Task requirements – Convert the records below into a numbered list, one line per item, omitting blank lines.

Material –
"""

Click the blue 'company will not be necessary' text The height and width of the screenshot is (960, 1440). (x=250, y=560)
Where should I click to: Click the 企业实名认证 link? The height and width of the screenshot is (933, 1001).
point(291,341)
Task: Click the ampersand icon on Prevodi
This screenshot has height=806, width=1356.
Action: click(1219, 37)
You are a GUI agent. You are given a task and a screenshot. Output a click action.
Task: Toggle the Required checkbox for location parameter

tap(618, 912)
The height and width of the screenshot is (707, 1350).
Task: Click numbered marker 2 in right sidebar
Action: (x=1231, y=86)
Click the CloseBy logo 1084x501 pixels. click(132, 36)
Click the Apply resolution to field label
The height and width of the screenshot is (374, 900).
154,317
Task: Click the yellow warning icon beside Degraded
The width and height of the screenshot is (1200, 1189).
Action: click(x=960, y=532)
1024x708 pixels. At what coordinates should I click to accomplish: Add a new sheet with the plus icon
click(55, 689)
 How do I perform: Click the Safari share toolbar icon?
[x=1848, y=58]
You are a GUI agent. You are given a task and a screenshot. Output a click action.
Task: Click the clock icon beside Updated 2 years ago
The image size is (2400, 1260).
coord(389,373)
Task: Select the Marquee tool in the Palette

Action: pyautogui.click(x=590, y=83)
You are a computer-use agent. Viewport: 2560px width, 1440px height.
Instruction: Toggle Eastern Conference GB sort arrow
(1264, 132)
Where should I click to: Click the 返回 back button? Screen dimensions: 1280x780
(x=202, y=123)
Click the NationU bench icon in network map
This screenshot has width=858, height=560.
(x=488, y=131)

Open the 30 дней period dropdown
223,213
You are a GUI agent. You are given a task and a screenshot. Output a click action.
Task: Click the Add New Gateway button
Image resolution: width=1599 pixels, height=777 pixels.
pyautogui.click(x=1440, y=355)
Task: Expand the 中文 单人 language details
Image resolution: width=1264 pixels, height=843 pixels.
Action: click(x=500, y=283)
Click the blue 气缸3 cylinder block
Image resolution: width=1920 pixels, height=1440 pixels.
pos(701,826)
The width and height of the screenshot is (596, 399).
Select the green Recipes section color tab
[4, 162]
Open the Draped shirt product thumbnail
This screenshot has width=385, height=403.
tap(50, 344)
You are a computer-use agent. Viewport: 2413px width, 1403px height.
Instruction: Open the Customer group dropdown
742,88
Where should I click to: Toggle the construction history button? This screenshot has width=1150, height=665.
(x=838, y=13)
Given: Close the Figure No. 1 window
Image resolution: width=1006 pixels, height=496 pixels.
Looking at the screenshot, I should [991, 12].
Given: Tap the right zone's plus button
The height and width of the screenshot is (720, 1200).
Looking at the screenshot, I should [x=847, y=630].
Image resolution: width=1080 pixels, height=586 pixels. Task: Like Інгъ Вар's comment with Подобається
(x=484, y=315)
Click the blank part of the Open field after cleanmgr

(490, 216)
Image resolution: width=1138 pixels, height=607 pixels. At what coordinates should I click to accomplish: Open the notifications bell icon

"""

Finished exercise –
1. Click the blue 'company will not be necessary' text The height and width of the screenshot is (960, 1440). (x=250, y=560)
2. Where should I click to: Click the 企业实名认证 link? The height and width of the screenshot is (933, 1001).
3. point(291,341)
4. Task: Click the ampersand icon on Prevodi
5. This screenshot has height=806, width=1356.
6. Action: click(1219, 37)
7. You are a GUI agent. You are given a task and a screenshot. Output a click action.
8. Task: Toggle the Required checkbox for location parameter
9. tap(618, 912)
10. The height and width of the screenshot is (707, 1350).
11. Task: Click numbered marker 2 in right sidebar
12. Action: (x=1231, y=86)
13. Click the CloseBy logo 1084x501 pixels. click(132, 36)
14. Click the Apply resolution to field label
15. The height and width of the screenshot is (374, 900).
16. 154,317
17. Task: Click the yellow warning icon beside Degraded
18. The width and height of the screenshot is (1200, 1189).
19. Action: click(x=960, y=532)
20. 1024x708 pixels. At what coordinates should I click to accomplish: Add a new sheet with the plus icon
21. click(55, 689)
22.  How do I perform: Click the Safari share toolbar icon?
23. [x=1848, y=58]
24. You are a GUI agent. You are given a task and a screenshot. Output a click action.
25. Task: Click the clock icon beside Updated 2 years ago
26. The image size is (2400, 1260).
27. coord(389,373)
28. Task: Select the Marquee tool in the Palette
29. Action: pyautogui.click(x=590, y=83)
30. You are a computer-use agent. Viewport: 2560px width, 1440px height.
31. Instruction: Toggle Eastern Conference GB sort arrow
32. (1264, 132)
33. Where should I click to: Click the 返回 back button? Screen dimensions: 1280x780
34. (x=202, y=123)
35. Click the NationU bench icon in network map
36. This screenshot has width=858, height=560.
37. (x=488, y=131)
38. Open the 30 дней period dropdown
39. 223,213
40. You are a GUI agent. You are given a task and a screenshot. Output a click action.
41. Task: Click the Add New Gateway button
42. Image resolution: width=1599 pixels, height=777 pixels.
43. pyautogui.click(x=1440, y=355)
44. Task: Expand the 中文 单人 language details
45. Image resolution: width=1264 pixels, height=843 pixels.
46. Action: click(x=500, y=283)
47. Click the blue 气缸3 cylinder block
48. Image resolution: width=1920 pixels, height=1440 pixels.
49. pos(701,826)
50. The width and height of the screenshot is (596, 399).
51. Select the green Recipes section color tab
52. [4, 162]
53. Open the Draped shirt product thumbnail
54. This screenshot has width=385, height=403.
55. tap(50, 344)
56. You are a computer-use agent. Viewport: 2413px width, 1403px height.
57. Instruction: Open the Customer group dropdown
58. 742,88
59. Where should I click to: Toggle the construction history button? This screenshot has width=1150, height=665.
60. (x=838, y=13)
61. Given: Close the Figure No. 1 window
62. Image resolution: width=1006 pixels, height=496 pixels.
63. Looking at the screenshot, I should [991, 12].
64. Given: Tap the right zone's plus button
65. The height and width of the screenshot is (720, 1200).
66. Looking at the screenshot, I should [x=847, y=630].
67. Image resolution: width=1080 pixels, height=586 pixels. Task: Like Інгъ Вар's comment with Подобається
68. (x=484, y=315)
69. Click the blank part of the Open field after cleanmgr
70. (490, 216)
71. Image resolution: width=1138 pixels, height=607 pixels. At what coordinates should I click to accomplish: Open the notifications bell icon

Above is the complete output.